To investigate this, 30 students (out of a total of 60 students) were selected as peer assessors, based on their “language skills and motivation” (p. 66); their job was to assess 60 oral presentations together with two instructors in an English for Specific Purposes (ESP) course at the Universitat Politècnica de València in Spain. The grading criteria were made available to all students before the oral presentations and covered delivery, content, organization and language. Following Panadero et al. (2013), the students’ assessments were subsequently compared to that of the two instructors. After the presentation, the students were asked to fill out a questionnaire where questions about their motivation were asked.

The results showed that the student assessors gave the presentations higher scores on average than the instructors. With regard to motivation, a majority of the students marked that they agreed or strongly agreed that peer assessment increased their motivation. These results led the author to conclude that a combination of peer assessment and instructor assessment should be an integral part of foreign language assessment.

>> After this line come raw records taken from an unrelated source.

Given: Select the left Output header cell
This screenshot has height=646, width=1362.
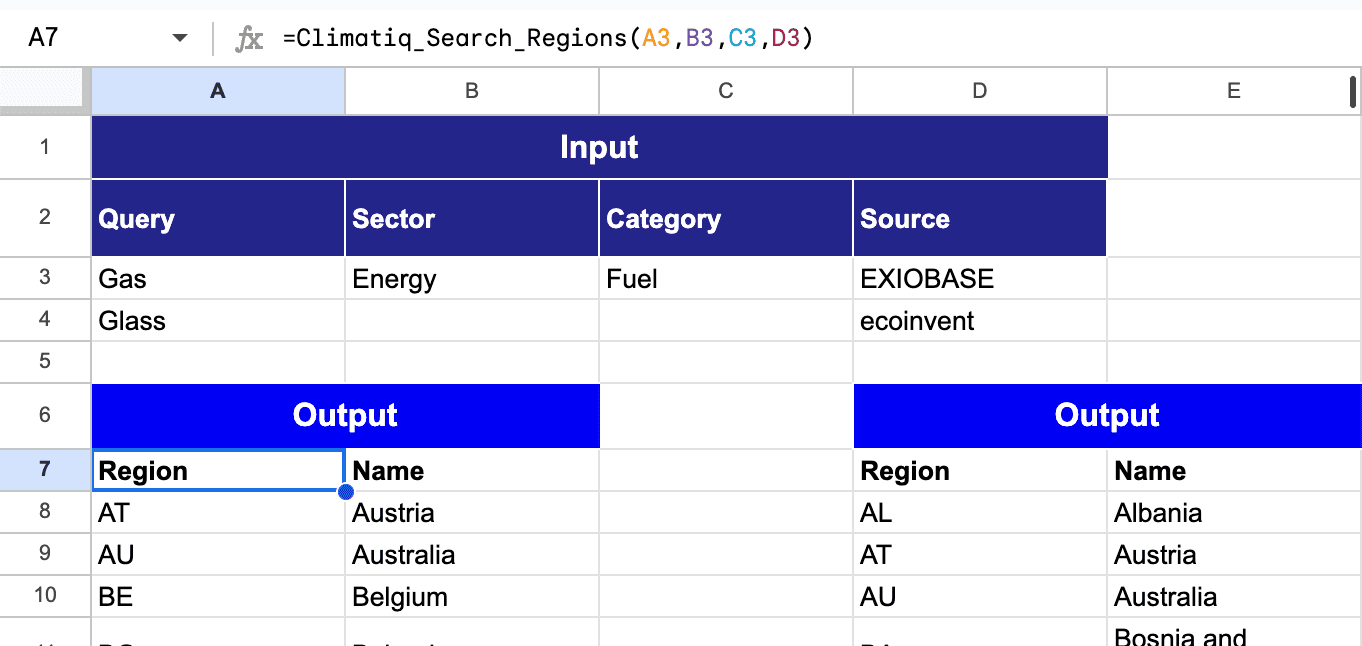Looking at the screenshot, I should (x=344, y=415).
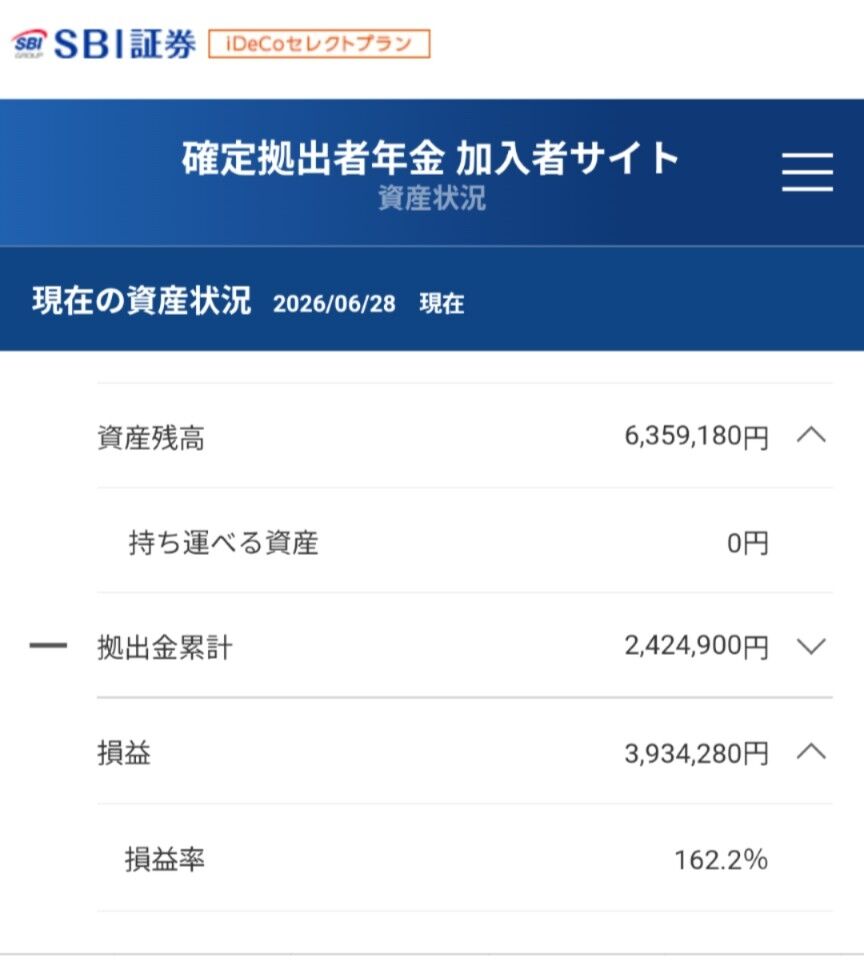Click the 確定拠出者年金 加入者サイト title
864x970 pixels.
[431, 158]
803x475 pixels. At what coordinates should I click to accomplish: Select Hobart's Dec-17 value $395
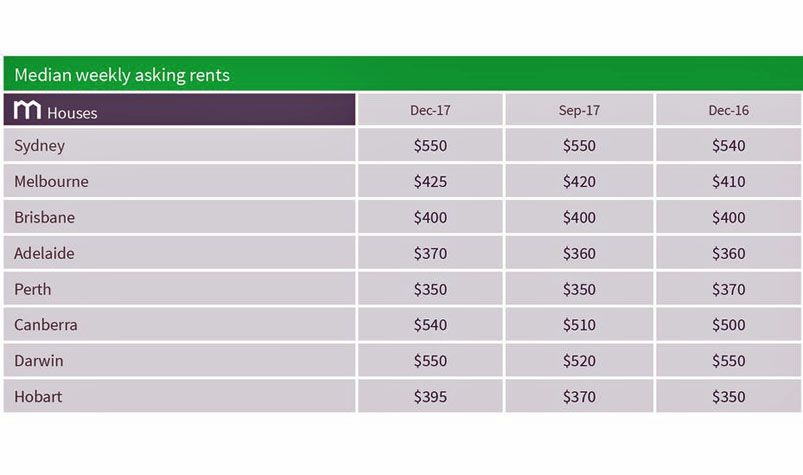(x=430, y=396)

In this chapter, Carrió-Pastor provides a clear and well-described account of how peer assessment can be used in an ESP context. She thereby adds to the growing body of research advocating student involvement in the assessment process. As the results showed great promise, it would be most interesting to see if future, slightly more large-scale investigations could confirm the results.

The sixth chapter is the first chapter of the second part of the volume, where accreditation requirements and needs are addressed. It is written by Gillian Mansfield and is titled “The feeling’s mutual? Reflecting on ‘mutual’ as key word in (the) context of fostering language centre collaboration and intercultural competence”. Here, the author explores “the ways in which the European Confederation of Language Centres in Higher Education (CercleS) works in mutual agreement and recognition of its members’ work” (p. 77); she then proceeds to give suggestions for how CercleS can “extend mutual recognition further in the concept of the other” (p. 78).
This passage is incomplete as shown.